A group of about two dozen lawyers were sent on a “road show,” traveling the country to meet with companies that either were or might become Jones Day accounts and to explain what to expect from the Trump administration. They talked about regulations and law enforcement and the new personalities and the power dynamics. This was the kind of promotional tour that plenty of law firms might schedule when there was a change in governments, and Jones Day had done similar events in the past.17 This time, though, the firm had the advantage of knowing what it was talking about. “We saw it as a client development opportunity,” one participant told me. “The fact that we had represented the campaign was certainly a calling card.” So was the fact that the administration—including some of the federal agencies where big companies were most likely to encounter flak—was occupied by Jones Day alumni.
The firm even began running ads touting its expertise—not something it did lightly. Glen Nager was generally required to sign off all ads, and he was a stickler. Once, the San Francisco Symphony hosted a charitable event, and Jones Day, as a sponsor, got space for an ad in the evening’s program. The firm had a basket of preapproved taglines and images to use in situations like this: pictures of people rowing, phrases like “collaborating for clients.” The marketing department produced an ad with a photo of three women performing in an orchestra. When Nager reviewed the ad, he flipped out. The image, while apropos of the evening’s event, had not been authorized to be paired with the slogan that was being used; it was only permitted to go along with a line about “formidable multidisciplinary services.”
The ads that began appearing online in 2017 featured a photo of the White House and were headlined “Insights on the New Administration.” At the bottom was Jones Day’s logo and motto, One Firm Worldwide. The ads trumpeted the firm’s expertise in areas such as trade policy, energy, and so on.

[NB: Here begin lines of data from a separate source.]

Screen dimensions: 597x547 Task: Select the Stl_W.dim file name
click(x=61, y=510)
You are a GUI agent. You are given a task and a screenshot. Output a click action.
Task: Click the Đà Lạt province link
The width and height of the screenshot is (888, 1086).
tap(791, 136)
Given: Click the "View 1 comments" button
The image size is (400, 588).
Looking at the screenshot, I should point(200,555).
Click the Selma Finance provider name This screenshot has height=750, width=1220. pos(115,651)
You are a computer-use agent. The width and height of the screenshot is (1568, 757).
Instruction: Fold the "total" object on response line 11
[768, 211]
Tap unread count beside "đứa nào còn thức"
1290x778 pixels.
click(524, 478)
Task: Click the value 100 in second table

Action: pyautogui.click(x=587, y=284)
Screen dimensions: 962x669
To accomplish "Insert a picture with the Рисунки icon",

Was it a coincidence that James Uthmeier was a top Commerce official and that Kevin McIntyre was headed to FERC—not to mention the hordes of Jones Day veterans in the White House and at the Justice Department? Perhaps. But there was no getting around the appearance, intended or not: The law firm was using its web of federal connections to trawl for clients. One legal scribe derided the promotional campaign as “tacky, tasteless, bush league.”18
The ads ran almost exactly forty years after the Supreme Court’s decision in Bates v. State Bar of Arizona.